Each year, electric vehicles (EVs) are delivering consumers better torque and performance, lower fuel and maintenance costs, and dramatically less pollution and carbon emissions.
So why are critics launching campaigns that spread misleading narratives to convince us otherwise? Because transportation electrification poses a threat to the world’s dependence on oil, and well-financed special interests will go to any length to protect their profits. While those interests have accelerated efforts to sow doubts about EVs, it’s incumbent on us to see past the misdirection and set the record straight.
No matter how you slice it, EVs are cleaner than gas-powered cars and will only get cleaner as our electricity generation does the same. While EVs have zero tailpipe emissions, opponents are quick to point out that the manufacturing and charging process is not carbon-free.
While it is true that no manufacturing or power generation is yet reliably emissions-free, it does not change the fact that EVs are clearly cleaner than gasoline-powered cars. When we evaluate the entire process of manufacturing an EV and sourcing the electricity, EVs generate up to 67 percent lower greenhouse gas emissions (GHGs) over their lifetime than their gas-powered counterparts.
Put simply, an EV powered by coal-fired electricity is still cleaner than an automobile powered by gas. And unlike gas-powered cars whose carbon footprint is set, as the power sector continues adopting less costly renewable energy, EVs become cleaner and cheaper too.
Another favorite half-truth of the special interests tries to link EVs to unethical mining practices for critical materials. This is an important, though deceptive, concern. The global demand for lithium, cobalt and other critical materials is set to grow whether or not a single additional EV is produced. The reason is because of the continued rapid adoption of batteries for personal technology devices that require these critical materials. Yes, including the phone, tablet or computer you’re reading this on.
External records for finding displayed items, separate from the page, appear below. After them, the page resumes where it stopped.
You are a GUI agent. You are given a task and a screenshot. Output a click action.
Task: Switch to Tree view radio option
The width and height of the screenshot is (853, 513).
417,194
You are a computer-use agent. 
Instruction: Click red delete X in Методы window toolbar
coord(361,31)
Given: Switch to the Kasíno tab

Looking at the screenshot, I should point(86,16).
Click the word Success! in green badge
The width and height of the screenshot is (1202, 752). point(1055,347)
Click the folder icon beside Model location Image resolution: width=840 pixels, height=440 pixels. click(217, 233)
Dampening the demand for EVs may be good for oil refineries, but it does nothing to address critical materials supply sourcing. Rather than denying the inevitable and growing need for these critical minerals, we must seize the transition to EVs as an opportunity to establish robust domestic supply chains with ethical and humane practices. Including groundbreaking recycling work being done by American companies that has the potential to reclaim up to 95 percent of critical materials from scrapped batteries.
With smart policy, a strong EV sector will create thousands of good paying critical materials and manufacturing jobs and improve our national security. We must remain focused on solutions, instead of getting distracted by the misinformation campaigns of incumbent, polluting special interests.
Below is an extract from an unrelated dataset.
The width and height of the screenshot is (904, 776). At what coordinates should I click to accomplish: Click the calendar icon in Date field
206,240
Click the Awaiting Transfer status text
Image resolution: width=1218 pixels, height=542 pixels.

Anti-EV campaigns have also accused EV customers of unfairly benefitting from federal benefits that don’t accrue equitably to all Americans. These campaigns, ironically, are commonly led by wealthy interests who have uniquely and disproportionately benefited from decades of oil subsidies. Like any new technology’s product cycle, the first EVs were more expensive but have evolved into a market far more diverse and affordable.
Now the market offers many EVs below the average cost of a gas-powered car, and nearly all electrics have a lower total cost of ownership. Resilient batteries and a growing charging network make the rationale for going electric even more compelling. As more and more Americans experience this reality of accessibility, we must advocate for policies that meet every community’s needs and drive benefits for those most affected by air pollution and emissions.
In the Northeast and Mid-Atlantic region, people of color breathe in an average of 66 percent more vehicle pollution. Transportation electrification stands as a promising solution to cleaning up air quality in these areas and protecting public health. But resigning ourselves to EV critics who want to lock our economy into decades of carbon-intensive transportation is the worst possible outcome for those most affected.
It is also absolutely critical to build out a stronger public charging system that meets every community’s needs. We’ll all be served by deploying EV chargers in transportation corridors, workplaces, retail settings, municipal parking and rural areas. Equitable charging investments must incentivize medium- and heavy-duty fleet vehicles and better support harder-to-serve disadvantaged populations.
Utility companies are natural partners for many communities seeking to build out critical charging infrastructure to enable EV deployment. Yet critics have resorted to scare tactics about the potential of skyrocketing monthly bills if utilities also invest in vehicle charging infrastructure. These talking points are not rooted in fact.
If the related costs of charging infrastructure were passed on to utility consumers, the impact on monthly bills would be a matter of cents rather than dollars. In almost all cases, utility investments will leverage other public and private financing, further minimizing costs to ratepayers. And widespread vehicle electrification increases grid efficiency, which instead applies downward pressure on rates over time. The truth is that in order to meet every community’s needs, we need the federal government, local leaders, third-party charging companies, site hosts, and utilities working together.
The electric vehicle revolution is well under way. While EVs continue to innovate, so too will the attacks from EV critics as they fight to maintain their carbon supremacy over our economy. But the real truth is that transportation electrification continues to drive value for American consumers and communities alike, and we continue to work to ensure that everyone benefits equally.
Joe Britton is executive director of the Zero Emission Transportation Association.